Zat warna adalah senyawa kimia berupa garam-garam yang salah satu ionnya
berwarna. Garam terdiri dari ion bermuatan positif dan ion bermuatan negatif.
Senyawa- senyawa kimia ini berguna untuk membedakan bakteri- bakteri, karena
reaksinya dengan sel bakteri akan memberikan warna berbeda. Perbedaan inilah
yang digunakan sebagai dasar pewarnaan bakteri.

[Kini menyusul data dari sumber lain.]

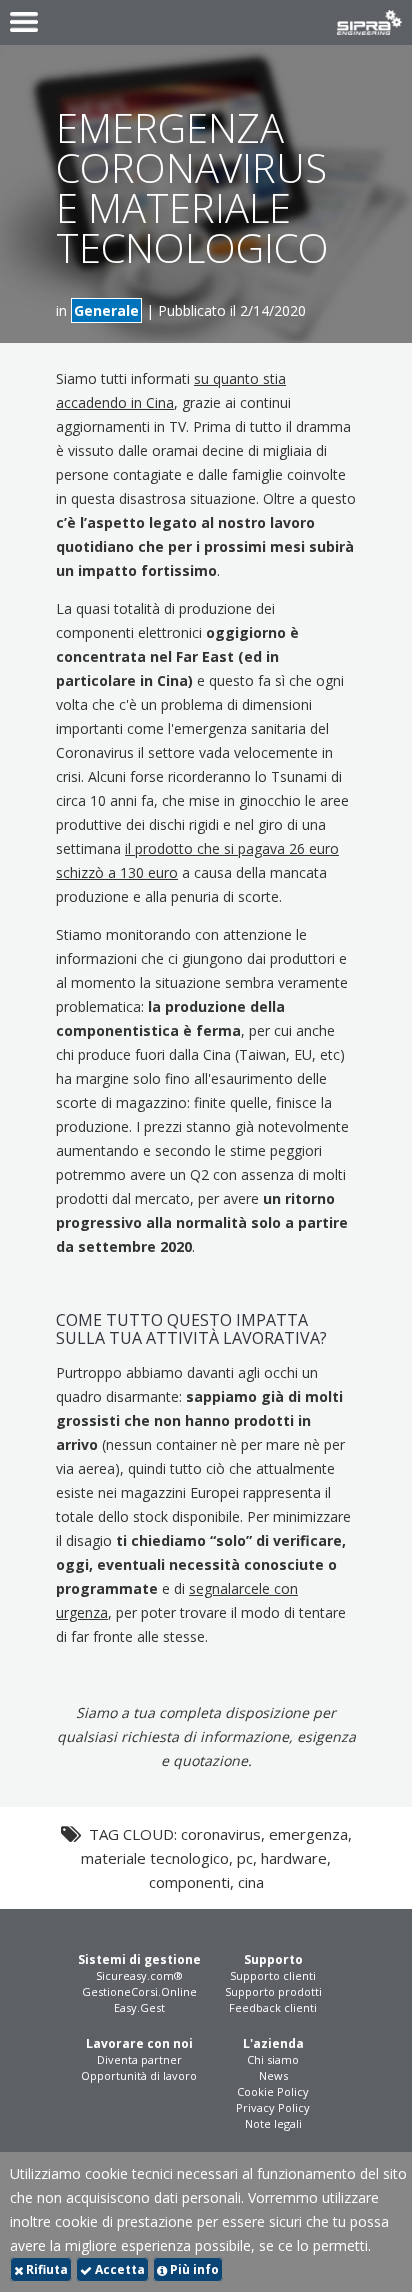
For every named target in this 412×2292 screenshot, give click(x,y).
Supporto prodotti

Sel-sel warna dapat dibagi
menjadi 2 golongan, yaitu asam dan basa. Jika warna terletak pada muatan positif
dari zat warna, maka disebut zat warna basa. Jika warna terdapat pada ion negatif,
maka disebut zat warna asam. Zat warna asam umumnya mempunyai sifat dapat
bersenyawa lebih cepat dengan bgaian sitoplasma sel, sedangkan zat warna basa
mudah bereaksi dengan bagian- bagian inti sel. Pewaranaan bakteri dipengaruhi
oleh beberapa faktor, seperti fiksasim pelunturan warna, substrat, intesifikasi
pewarnaan dan penggunaan zat warna penutup. Suatu preparat yang sudah
meresap suatu zat warna, kemudian dicuci dengan alkohol, maka semua zat warna
terhapus. Sebaliknya, terdapat juga preparat yang tahan terhadap alkohol.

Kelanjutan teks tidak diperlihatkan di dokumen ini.